[发明专利]细胞治疗剂及其治疗病毒性肺炎的用途

权利要求书

1.细胞制剂在制备用于治疗流感病毒引起的病毒性肺炎的药物中的用途，所述细胞制剂由(1~10)×10⁶个/ml脐带间充质干细胞、氯化钠7~10mg/ml、绿原酸0.25~2.5mg/ml、山梨醇2~10mg/ml和水组成，所述脐带间充质干细胞是经传代培养至2~15代的细胞，所述脐带间充质干细胞是通过包括如下步骤的方法制备得到的：

(1)配制脐带组织冻存液：所述脐带组织冻存液中包含人血白蛋白和DMSO，配好的冻存液放在1℃至7℃的温度条件下低温冷藏；

(2)消毒和清洗：用消毒液酒精对脐带组织表面进行消毒，将脐带剪开，平铺，通过PBS缓冲液清洗脐带组织，以减少脐带组织上红细胞；

(3)脐带组织处理：将步骤(2)得到的脐带组织剪成组织块；

(4)脐带组织冷存：在1℃至7℃的低温环境下，将组织块和冻存液加入冻存容器中，然后将冻存容器放入程序降温装置，先在1℃至7℃的温度条件下低温冷藏0.2-2小时，再在-10℃至-150℃的温度条件下冷冻0.25-3天，然后将冻存容器于液氮中冷冻，备用；

(5)冻存脐带组织复苏：将步骤(4)冷冻的脐带组织从液氮中取出，解冻至20%-70%冻存液开始融化，利用间充质干细胞培养基清洗脐带组织，过滤去除废液，以使冻存的脐带组织复苏；

(6)脐带组织贴壁处理：另取细胞培养平皿，将组织块平铺于平皿中，每个平皿中的组织块数量维持在5-20块，使组织块风干2-50分钟直至组织贴在平皿上；

(7)脐带组织培养：沿平皿边缘慢慢加入间充质干细胞培养基至组织淹没即可；将平皿放进CO₂浓度为5%的37℃培养箱进行培养，培养至第3-7天时将平皿从培养箱取出，补加适量间充质干细胞培养基；在第9-11天时将平皿中的培养基移出，加入适量新鲜的间充质干细胞培养基，继续培养；在第11-13天时清除所有脐带组织块并继续培养；此后每1-3天进行一次全换液；

(8)细胞传代：当平皿内的贴壁细胞融合率达到50-70%时，使用消化酶使贴壁细胞脱离平皿底部；离心，去除上清液，得到P0代的脐带间充质干细胞；向此P0代细胞中加入间充质干细胞培养基重新悬浮细胞，再接种于T25细胞培养瓶进行传代并进行扩增培养；此后每1-3天换液一次，直至融合率达到70-90%后，得到P1代的脐带间充质干细胞，完成从P0代至P1代的细胞传代；依次重复上述从P0代到P1代的传代操作以分别进行P1代至P2代、P2代至P3代直至P15代的细胞传代，得到P1代至P15代的脐带间充质干细胞。

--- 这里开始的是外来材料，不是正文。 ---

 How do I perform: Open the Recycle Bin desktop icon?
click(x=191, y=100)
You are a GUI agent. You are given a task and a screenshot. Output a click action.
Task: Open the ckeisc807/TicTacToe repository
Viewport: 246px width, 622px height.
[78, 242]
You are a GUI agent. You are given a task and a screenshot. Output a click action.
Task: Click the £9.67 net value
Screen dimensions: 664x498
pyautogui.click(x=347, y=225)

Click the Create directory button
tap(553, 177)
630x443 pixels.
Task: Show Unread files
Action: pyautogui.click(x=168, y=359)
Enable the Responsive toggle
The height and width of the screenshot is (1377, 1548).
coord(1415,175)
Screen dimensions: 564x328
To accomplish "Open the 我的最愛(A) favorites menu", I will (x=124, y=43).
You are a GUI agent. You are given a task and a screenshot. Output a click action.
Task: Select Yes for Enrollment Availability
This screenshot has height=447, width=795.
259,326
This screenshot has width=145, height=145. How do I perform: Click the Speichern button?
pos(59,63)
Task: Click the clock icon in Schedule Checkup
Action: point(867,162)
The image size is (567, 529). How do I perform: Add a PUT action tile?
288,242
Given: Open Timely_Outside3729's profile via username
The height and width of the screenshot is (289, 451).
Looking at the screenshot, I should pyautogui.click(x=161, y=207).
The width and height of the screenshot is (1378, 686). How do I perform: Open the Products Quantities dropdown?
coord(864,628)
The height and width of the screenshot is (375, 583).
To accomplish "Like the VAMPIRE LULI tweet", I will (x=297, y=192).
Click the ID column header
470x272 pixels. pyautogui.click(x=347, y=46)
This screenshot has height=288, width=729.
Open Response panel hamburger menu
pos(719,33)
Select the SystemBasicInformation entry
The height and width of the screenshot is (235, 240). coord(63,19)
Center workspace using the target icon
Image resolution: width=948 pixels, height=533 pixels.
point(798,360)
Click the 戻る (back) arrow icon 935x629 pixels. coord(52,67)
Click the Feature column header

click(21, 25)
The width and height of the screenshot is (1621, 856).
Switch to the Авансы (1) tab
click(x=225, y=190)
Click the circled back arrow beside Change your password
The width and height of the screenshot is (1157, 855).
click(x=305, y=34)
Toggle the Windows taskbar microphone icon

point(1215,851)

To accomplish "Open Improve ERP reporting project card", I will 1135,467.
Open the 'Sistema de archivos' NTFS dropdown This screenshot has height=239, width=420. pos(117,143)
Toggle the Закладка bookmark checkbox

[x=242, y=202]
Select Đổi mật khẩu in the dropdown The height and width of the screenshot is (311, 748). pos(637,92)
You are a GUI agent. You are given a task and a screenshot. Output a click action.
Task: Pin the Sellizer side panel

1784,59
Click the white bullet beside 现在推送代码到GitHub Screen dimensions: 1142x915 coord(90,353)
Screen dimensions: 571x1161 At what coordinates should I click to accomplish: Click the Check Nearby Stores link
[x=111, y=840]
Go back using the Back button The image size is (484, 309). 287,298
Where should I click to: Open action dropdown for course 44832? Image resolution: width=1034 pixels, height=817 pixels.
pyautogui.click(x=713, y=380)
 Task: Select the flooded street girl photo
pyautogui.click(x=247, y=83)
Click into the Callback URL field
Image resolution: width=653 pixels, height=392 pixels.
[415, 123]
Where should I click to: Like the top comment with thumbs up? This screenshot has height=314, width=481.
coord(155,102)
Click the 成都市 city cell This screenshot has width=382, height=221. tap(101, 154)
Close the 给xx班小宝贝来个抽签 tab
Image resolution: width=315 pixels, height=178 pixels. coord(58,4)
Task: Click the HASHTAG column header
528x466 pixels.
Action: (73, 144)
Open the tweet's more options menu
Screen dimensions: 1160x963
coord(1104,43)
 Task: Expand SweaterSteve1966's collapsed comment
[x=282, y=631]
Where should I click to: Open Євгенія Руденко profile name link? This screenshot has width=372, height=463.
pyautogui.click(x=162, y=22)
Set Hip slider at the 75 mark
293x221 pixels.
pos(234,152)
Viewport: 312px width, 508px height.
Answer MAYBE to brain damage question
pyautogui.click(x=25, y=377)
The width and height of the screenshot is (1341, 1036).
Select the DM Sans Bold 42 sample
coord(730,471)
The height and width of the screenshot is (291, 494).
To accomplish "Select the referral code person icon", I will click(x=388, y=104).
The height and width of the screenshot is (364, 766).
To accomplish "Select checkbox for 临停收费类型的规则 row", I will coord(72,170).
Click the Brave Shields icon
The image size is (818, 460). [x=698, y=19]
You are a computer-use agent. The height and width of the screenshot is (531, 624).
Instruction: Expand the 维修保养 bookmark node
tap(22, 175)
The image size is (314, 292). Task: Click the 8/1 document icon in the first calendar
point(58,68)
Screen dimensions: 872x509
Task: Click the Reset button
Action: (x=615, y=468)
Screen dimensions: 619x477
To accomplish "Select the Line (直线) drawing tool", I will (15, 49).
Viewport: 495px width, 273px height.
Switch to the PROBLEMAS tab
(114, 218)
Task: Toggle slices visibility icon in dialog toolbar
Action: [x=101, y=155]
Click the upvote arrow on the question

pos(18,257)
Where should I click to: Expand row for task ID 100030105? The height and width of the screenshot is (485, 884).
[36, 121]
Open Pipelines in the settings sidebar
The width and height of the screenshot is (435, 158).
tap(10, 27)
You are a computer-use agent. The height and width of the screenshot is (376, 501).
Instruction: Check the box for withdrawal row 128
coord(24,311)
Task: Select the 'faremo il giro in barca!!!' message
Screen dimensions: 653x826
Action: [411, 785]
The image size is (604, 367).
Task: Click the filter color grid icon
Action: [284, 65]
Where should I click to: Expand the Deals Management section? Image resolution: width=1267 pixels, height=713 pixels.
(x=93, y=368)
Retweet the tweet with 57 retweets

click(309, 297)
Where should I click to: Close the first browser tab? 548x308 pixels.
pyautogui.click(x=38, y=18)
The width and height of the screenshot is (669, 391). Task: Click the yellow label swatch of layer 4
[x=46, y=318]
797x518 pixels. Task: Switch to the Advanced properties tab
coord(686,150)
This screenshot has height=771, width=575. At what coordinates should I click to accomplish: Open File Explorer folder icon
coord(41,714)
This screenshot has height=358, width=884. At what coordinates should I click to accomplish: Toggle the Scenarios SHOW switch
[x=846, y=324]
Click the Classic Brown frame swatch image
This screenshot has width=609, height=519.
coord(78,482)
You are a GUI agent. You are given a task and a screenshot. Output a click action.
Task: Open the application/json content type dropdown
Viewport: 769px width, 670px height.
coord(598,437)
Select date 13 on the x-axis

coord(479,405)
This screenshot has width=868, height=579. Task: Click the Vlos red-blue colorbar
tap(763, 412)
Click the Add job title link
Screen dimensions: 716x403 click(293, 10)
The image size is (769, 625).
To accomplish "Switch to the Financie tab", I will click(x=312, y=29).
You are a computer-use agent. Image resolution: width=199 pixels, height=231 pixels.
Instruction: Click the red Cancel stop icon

2.根据权利要求1的用途，步骤(4)脐带组织冷存照如下操作进行：在4℃的低温环境下，将组织块和冻存液加入冻存容器中，然后将冻存容器放入程序降温装置，先在4℃的温度条件下低温冷藏0.5小时，再在-80℃的温度条件下冷冻1天，然后将冻存容器于液氮中冷冻，备用。

3.根据权利要求1的用途，步骤(7)脐带组织培养照如下操作进行：沿平皿边缘慢慢加入间充质干细胞培养基至组织淹没即可；将平皿放进CO₂浓度为5%的37℃培养箱进行培养，培养至第4-6天时将平皿从培养箱取出，补加适量间充质干细胞培养基；在第10天时将平皿中的培养基移出，加入适量新鲜的间充质干细胞培养基，继续培养；在第12天时清除所有脐带组织块并继续培养；此后每2天进行一次全换液。

4.根据权利要求1的用途，其中制备所述脐带间充质干细胞还包括如下步骤：(9)针对步骤(8)所得脐带间充质干细胞，检测以下项目的至少一项：细胞活性、细胞污染、遗传病、HLA-ABC/DR配型； (10)将步骤(8)所得传代后的各代脐带间充质干细胞于液氮中冻存；(11)建立包含以上步骤(9)所检测的信息的脐带干细胞的数据库，并使该数据库与步骤(10)的冻存细胞进行关联。

5.根据权利要求1的用途，其中所述脐带组织冻存液中含有55-95重量份的人血白蛋白。

6.根据权利要求1的用途，其中所述脐带组织冻存液中含有4-20重量份的DMSO。

7.根据权利要求1的用途，其中所述脐带组织冻存液中含有7-15重量份的DMSO。